Adam Dysart stared after her in blank, offended disbelief for a moment, then turned on his heel and dived into his car.

Wayne and Eddie glanced across at their boss’s daughter afterwards in trepidation. The slim, boiler-suited figure was rigid with such obvious displeasure they kept to their tasks in total silence until Gabriel took off the binoculars at last and eyed them with resignation.

‘What’s bugging you two?’ she demanded.

Wayne, tall, thin, with fair curly hair kept in place by a towelling sweatband, exchanged a look with dark, stocky Eddie.

‘The thing is, Gabriel, your dad usually drops everything when Adam Dysart comes in with his latest find. Gives him priority.’ He shrugged apologetically. ‘Just thought you ought to know.’

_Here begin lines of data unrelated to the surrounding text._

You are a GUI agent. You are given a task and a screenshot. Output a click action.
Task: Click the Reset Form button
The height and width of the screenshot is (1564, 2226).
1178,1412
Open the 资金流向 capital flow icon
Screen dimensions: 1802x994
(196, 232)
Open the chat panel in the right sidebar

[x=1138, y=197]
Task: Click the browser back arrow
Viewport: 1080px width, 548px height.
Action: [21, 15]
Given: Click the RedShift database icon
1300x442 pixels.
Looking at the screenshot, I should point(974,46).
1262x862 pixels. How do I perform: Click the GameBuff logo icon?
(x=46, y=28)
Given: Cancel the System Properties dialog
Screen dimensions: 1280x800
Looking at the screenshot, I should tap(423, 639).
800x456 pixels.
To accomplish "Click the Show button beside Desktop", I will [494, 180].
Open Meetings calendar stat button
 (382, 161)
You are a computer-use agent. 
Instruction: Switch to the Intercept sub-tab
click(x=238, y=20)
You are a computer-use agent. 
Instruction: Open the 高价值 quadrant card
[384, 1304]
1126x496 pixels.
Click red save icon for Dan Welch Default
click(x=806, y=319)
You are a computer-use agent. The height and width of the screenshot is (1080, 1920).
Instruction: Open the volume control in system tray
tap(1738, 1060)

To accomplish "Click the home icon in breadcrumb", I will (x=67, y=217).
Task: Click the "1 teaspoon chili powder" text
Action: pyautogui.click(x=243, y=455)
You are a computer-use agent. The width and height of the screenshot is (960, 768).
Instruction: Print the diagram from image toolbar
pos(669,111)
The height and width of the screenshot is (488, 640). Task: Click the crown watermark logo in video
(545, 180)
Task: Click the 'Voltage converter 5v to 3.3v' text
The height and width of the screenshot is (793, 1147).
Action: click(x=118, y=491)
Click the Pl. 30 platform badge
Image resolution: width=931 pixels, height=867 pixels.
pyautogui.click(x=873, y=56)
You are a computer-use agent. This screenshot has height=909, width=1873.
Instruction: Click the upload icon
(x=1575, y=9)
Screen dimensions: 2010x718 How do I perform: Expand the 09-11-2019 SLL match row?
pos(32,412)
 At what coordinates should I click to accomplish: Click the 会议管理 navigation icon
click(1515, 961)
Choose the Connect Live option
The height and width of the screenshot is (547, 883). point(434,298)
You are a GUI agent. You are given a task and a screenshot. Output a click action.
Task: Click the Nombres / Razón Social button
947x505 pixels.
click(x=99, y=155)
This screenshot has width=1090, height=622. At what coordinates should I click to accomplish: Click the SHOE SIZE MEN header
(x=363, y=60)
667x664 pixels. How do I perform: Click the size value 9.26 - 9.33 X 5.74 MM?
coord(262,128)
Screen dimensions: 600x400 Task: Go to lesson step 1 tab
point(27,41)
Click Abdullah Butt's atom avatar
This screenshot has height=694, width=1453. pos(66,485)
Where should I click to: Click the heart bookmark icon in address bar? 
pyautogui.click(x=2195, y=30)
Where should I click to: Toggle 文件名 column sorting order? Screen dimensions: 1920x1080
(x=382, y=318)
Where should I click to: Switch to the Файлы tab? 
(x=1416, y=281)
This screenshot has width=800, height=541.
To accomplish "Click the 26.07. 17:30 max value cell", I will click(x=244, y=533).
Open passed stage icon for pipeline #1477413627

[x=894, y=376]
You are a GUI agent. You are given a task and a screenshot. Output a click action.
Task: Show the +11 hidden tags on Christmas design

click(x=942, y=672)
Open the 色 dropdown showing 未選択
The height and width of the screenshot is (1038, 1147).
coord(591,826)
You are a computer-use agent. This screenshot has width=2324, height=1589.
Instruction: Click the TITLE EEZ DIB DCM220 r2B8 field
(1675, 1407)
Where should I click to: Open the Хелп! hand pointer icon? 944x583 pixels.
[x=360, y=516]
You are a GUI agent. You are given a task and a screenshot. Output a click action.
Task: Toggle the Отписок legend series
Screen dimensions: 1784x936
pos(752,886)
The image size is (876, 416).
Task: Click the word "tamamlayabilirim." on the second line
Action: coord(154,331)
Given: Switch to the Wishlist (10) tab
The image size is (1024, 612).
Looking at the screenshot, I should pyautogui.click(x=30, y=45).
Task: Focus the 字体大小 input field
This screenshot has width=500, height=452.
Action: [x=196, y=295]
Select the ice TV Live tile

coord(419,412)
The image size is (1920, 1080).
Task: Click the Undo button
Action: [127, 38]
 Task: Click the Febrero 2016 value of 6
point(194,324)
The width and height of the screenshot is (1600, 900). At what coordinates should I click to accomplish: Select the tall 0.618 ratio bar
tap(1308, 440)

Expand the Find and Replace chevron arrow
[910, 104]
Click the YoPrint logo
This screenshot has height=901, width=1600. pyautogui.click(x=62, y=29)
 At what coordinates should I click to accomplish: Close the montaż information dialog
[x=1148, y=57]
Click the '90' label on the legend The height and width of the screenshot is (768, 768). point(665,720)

‘Thank you for sharing that with me, Wayne,’ said Gabriel tartly, ‘but I know all about my father’s arrangement with Dysart’s Auction House. Nevertheless, with Dad in hospital and work piled up here, I refuse to drop everything just because the Dysart crown prince demands immediate attention.’

‘Does your dad know that?’ asked Eddie, backing away in mock terror at the look she gave him.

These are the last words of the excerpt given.